Tasks to carry out |
A: Name every distinct username that appears in the forum thread about children's money.
B: Copy everything in the forum thread about children's money from "The description of" down to "taken and disappeared.", substituting "presents" for "gifts".

Passage shown |
■ ■ ■ ■ ■ ■ ■

Oh and @ArthurTudor I wouldn’t be putting £100 in a bank account for the 6 yo. That is a lot of money to give. But it’s a lot of money to take away. I’d perhaps save half and keep half for spends. Or tell her she has an allowance and can spend x amount a week if she wants stuff etc. Budgeting is far better than keeping it all back to 18.

ArthurTudor · 13/01/2022 19:06

@Mummyoflittledragon it's a discussion about the issue. It doesn't mean I have to change my view.

The description of your approach sounds very sensible to me

AllThePogs · 13/01/2022 19:07

This is why I always bought gifts for my nieces and nephews as the money was just taken and disappeared.

HauntedPencil · 13/01/2022 19:07

When I've put things in savings and my kids ask for something 9 times out of 10 I pay for it myself so they end up getting more. Now that they are 10 they know what they have available in their little jar and we discuss what they might buy and when - certainly no way on gods earth would I hand over £150 in cash to a child of 6.

■ ■ ■ ■ ■ ■ ■

Dataset records:
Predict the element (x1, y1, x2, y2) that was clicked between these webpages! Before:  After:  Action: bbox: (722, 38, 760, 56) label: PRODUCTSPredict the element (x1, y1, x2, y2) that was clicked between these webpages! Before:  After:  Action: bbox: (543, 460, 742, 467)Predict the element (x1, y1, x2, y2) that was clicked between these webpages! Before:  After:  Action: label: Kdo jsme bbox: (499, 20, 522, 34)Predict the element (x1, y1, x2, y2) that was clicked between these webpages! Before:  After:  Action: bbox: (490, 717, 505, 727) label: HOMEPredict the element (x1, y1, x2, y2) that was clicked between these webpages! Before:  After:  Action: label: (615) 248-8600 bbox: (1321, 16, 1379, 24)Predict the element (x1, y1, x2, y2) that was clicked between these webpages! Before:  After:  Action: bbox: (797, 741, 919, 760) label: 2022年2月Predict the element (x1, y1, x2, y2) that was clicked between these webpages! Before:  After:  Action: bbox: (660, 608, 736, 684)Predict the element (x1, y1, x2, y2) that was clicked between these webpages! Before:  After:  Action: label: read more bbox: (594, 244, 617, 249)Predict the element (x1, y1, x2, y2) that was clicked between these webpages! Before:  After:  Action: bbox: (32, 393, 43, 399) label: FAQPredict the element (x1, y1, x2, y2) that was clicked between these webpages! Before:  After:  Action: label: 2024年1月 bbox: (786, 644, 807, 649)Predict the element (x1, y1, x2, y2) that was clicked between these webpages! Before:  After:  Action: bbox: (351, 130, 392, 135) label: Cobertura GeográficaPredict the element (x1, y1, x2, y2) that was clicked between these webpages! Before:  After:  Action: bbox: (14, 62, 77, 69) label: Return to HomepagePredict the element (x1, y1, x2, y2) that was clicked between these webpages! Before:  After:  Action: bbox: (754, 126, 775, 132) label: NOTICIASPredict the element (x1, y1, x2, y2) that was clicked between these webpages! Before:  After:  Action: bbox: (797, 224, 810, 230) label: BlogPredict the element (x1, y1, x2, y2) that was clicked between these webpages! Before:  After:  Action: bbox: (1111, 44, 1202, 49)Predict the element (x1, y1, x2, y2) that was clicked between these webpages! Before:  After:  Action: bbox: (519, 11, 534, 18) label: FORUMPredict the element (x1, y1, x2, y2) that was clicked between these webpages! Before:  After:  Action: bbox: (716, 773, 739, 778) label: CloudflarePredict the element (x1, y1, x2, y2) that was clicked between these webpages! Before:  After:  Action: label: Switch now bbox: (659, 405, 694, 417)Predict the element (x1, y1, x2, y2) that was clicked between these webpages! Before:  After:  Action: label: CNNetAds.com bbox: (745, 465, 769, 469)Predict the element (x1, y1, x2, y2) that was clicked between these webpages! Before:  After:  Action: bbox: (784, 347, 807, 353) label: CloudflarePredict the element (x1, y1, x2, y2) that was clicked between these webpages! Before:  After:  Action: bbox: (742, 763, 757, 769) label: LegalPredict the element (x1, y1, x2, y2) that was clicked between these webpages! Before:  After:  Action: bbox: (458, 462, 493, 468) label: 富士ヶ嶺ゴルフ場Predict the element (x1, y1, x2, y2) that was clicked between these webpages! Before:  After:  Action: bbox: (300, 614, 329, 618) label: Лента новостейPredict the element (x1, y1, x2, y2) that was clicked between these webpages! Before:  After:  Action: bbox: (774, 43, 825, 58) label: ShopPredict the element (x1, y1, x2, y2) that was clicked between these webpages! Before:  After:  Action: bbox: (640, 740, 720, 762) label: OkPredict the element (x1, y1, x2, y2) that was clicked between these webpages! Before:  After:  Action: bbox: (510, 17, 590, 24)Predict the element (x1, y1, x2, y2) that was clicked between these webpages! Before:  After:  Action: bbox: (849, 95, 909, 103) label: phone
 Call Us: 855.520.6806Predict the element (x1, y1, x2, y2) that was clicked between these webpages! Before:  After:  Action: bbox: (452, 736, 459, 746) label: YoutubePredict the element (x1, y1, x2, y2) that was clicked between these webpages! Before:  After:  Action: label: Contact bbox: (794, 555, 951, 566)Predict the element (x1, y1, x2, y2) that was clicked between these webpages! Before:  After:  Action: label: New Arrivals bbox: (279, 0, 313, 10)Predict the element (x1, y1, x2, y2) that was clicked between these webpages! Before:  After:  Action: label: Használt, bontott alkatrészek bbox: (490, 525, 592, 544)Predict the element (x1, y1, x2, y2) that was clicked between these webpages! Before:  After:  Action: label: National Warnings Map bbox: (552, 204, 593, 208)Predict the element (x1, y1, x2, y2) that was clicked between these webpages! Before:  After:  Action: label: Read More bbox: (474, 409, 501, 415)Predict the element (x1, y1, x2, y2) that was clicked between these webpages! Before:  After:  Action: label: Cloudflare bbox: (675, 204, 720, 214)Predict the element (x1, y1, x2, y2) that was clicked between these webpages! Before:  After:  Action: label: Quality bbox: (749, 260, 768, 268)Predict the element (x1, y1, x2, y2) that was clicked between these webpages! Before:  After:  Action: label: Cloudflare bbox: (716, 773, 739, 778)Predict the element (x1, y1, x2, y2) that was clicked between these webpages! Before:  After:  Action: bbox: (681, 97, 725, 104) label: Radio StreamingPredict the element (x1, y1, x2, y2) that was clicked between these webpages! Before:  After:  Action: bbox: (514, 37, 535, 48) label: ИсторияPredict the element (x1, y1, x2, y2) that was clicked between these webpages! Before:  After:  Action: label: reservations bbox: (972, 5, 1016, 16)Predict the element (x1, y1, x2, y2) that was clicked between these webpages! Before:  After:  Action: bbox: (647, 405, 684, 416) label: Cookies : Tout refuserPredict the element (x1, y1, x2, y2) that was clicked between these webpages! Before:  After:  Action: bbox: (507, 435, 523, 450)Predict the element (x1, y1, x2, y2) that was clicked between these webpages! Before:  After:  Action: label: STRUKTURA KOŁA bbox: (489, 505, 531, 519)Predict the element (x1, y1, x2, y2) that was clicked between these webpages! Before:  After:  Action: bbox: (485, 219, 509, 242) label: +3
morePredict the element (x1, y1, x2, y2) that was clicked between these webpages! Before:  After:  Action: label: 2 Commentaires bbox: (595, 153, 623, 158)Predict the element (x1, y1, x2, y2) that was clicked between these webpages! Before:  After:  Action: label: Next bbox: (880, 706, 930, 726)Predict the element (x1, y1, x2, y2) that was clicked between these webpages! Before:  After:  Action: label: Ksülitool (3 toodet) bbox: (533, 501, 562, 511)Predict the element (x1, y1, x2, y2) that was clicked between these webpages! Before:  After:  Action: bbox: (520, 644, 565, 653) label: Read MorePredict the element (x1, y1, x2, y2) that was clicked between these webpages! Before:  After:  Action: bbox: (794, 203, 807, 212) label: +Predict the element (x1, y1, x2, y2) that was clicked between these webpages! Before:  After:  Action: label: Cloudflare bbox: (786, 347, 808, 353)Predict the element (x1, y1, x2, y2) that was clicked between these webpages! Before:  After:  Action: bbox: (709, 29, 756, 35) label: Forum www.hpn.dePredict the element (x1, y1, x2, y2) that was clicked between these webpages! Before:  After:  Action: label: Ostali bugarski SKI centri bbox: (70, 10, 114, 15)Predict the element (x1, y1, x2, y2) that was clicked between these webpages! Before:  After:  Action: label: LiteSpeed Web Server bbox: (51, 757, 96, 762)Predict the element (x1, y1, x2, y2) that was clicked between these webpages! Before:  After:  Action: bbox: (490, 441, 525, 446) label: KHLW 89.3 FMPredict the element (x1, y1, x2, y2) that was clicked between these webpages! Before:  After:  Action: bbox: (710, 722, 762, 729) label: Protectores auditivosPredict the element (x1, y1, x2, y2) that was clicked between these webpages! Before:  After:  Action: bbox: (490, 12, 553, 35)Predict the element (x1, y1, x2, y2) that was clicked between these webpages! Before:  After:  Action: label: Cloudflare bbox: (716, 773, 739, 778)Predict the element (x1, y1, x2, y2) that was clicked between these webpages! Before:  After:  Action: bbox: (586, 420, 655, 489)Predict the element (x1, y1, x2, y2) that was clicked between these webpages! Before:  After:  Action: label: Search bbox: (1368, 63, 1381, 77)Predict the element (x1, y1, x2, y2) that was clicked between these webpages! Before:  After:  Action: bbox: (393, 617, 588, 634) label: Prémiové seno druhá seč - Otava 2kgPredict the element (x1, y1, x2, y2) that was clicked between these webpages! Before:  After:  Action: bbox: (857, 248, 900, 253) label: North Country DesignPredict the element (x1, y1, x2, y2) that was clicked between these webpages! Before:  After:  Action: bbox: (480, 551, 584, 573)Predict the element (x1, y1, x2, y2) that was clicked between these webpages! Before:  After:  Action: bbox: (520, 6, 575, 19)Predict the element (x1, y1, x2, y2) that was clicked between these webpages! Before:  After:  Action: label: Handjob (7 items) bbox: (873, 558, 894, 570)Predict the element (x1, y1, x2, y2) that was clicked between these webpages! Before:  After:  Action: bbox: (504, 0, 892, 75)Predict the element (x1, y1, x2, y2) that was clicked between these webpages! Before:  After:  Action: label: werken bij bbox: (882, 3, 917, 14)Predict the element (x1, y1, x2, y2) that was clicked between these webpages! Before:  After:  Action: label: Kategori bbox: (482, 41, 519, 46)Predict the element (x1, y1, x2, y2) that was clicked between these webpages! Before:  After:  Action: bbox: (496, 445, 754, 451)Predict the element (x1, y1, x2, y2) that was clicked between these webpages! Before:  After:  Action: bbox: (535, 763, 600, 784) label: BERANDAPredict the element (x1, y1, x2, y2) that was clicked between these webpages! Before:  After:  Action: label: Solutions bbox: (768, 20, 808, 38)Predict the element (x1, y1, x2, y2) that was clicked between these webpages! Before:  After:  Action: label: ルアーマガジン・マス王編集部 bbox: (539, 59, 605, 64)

■ ■ ■ ■ ■ ■ ■

Solutions per task |
A: ArthurTudor, Mummyoflittledragon, AllThePogs, HauntedPencil

B:
The description of your approach sounds very sensible to me

AllThePogs · 13/01/2022 19:07

This is why I always bought presents for my nieces and nephews as the money was just taken and disappeared.